The expected answer is every line from the material below that has the word "screenshot".
━━━━
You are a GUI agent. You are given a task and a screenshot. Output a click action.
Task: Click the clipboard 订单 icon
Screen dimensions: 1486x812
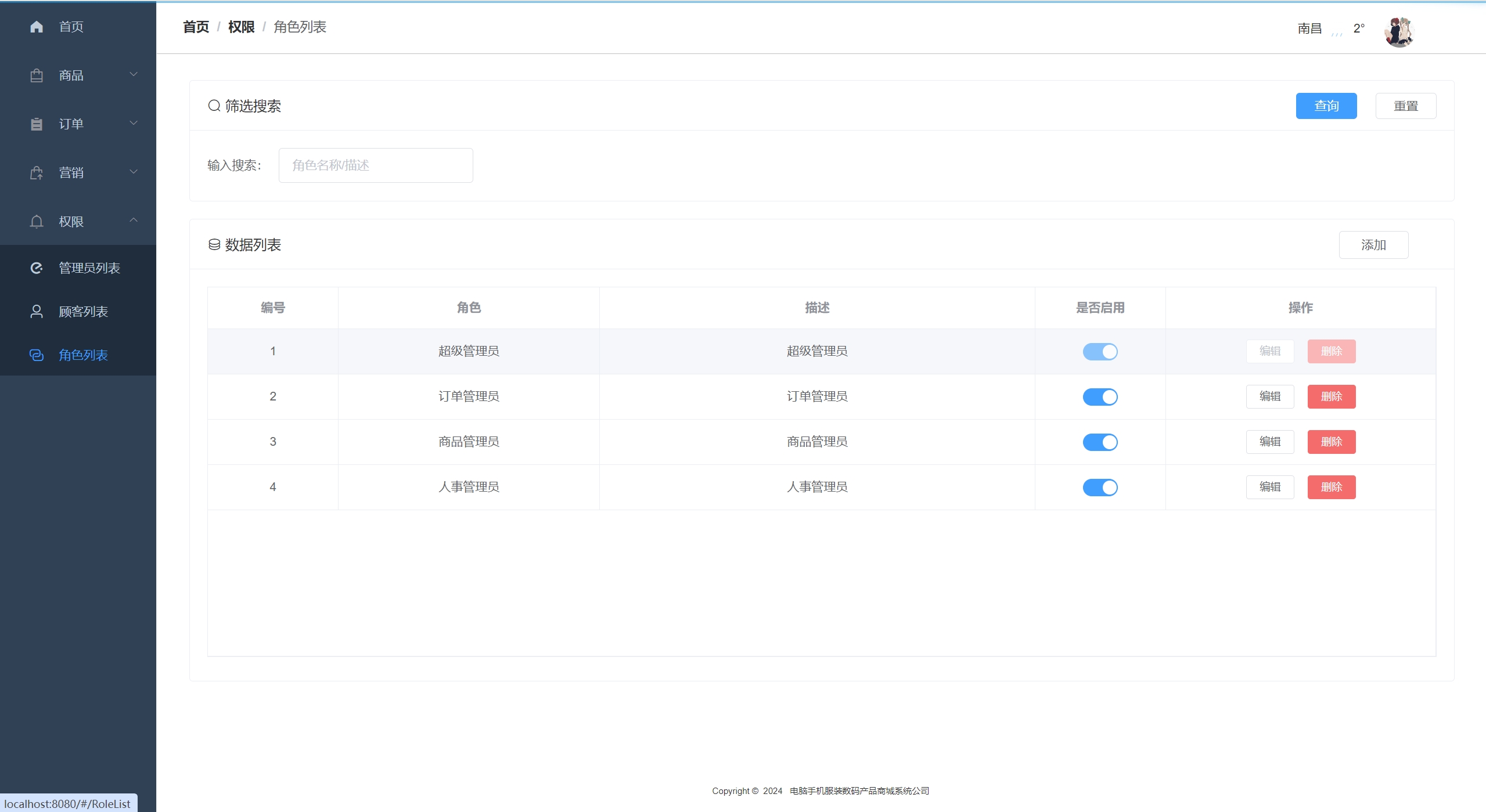pyautogui.click(x=37, y=124)
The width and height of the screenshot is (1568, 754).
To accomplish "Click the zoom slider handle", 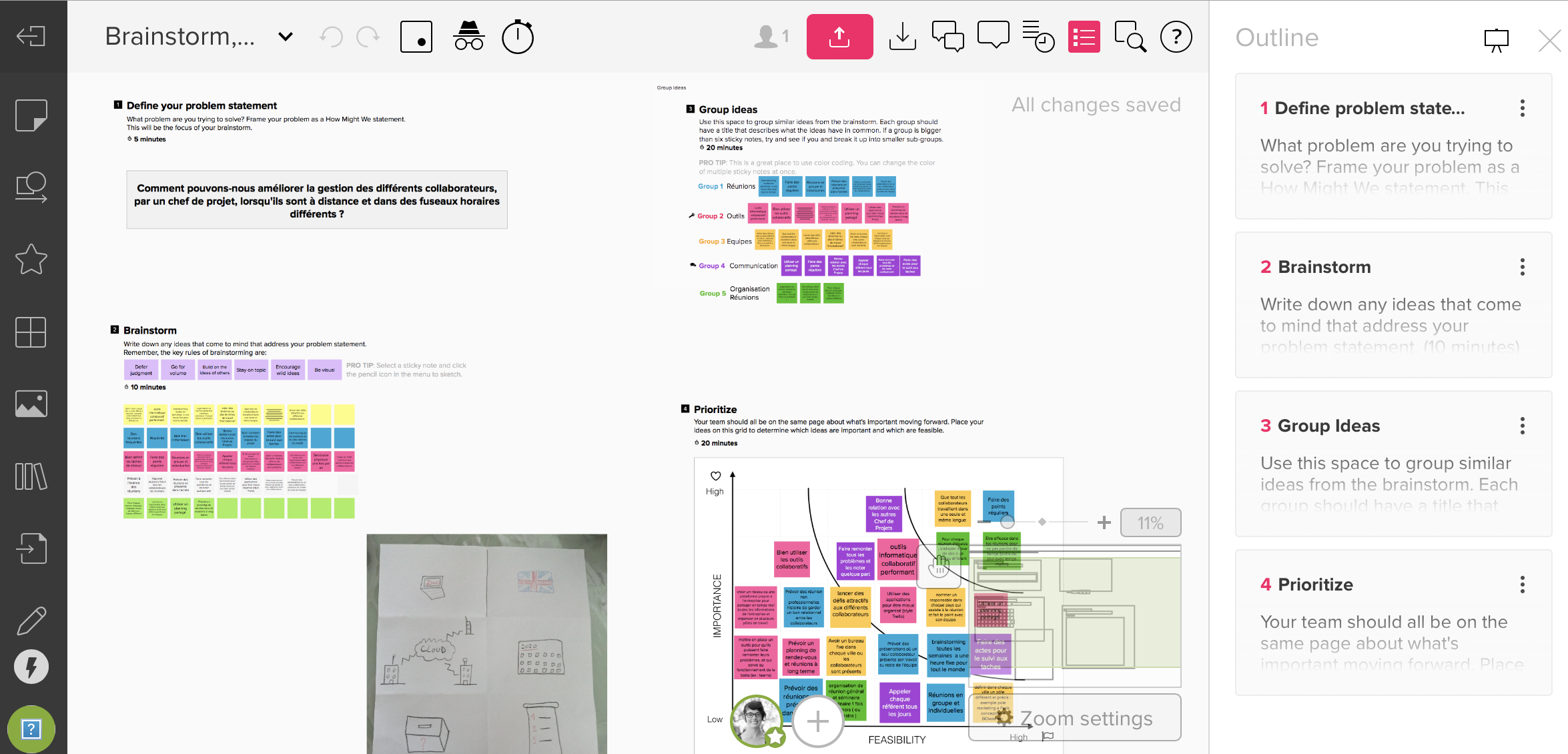I will 1007,522.
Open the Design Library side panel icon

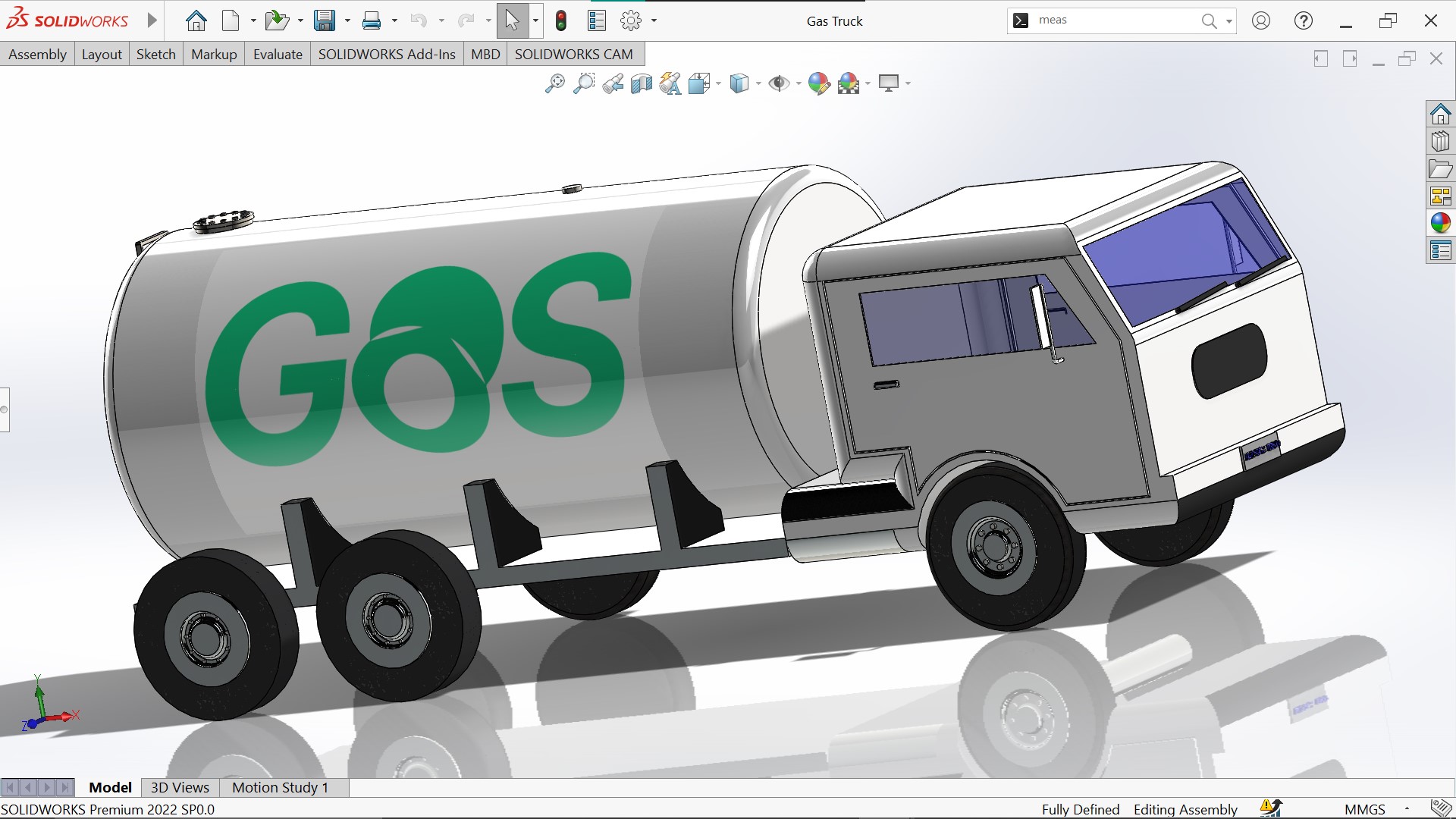[1440, 142]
━━━━
* _Response area_
You are a GUI agent. You are given a task and a screenshot. Output a click action.
The width and height of the screenshot is (1568, 754).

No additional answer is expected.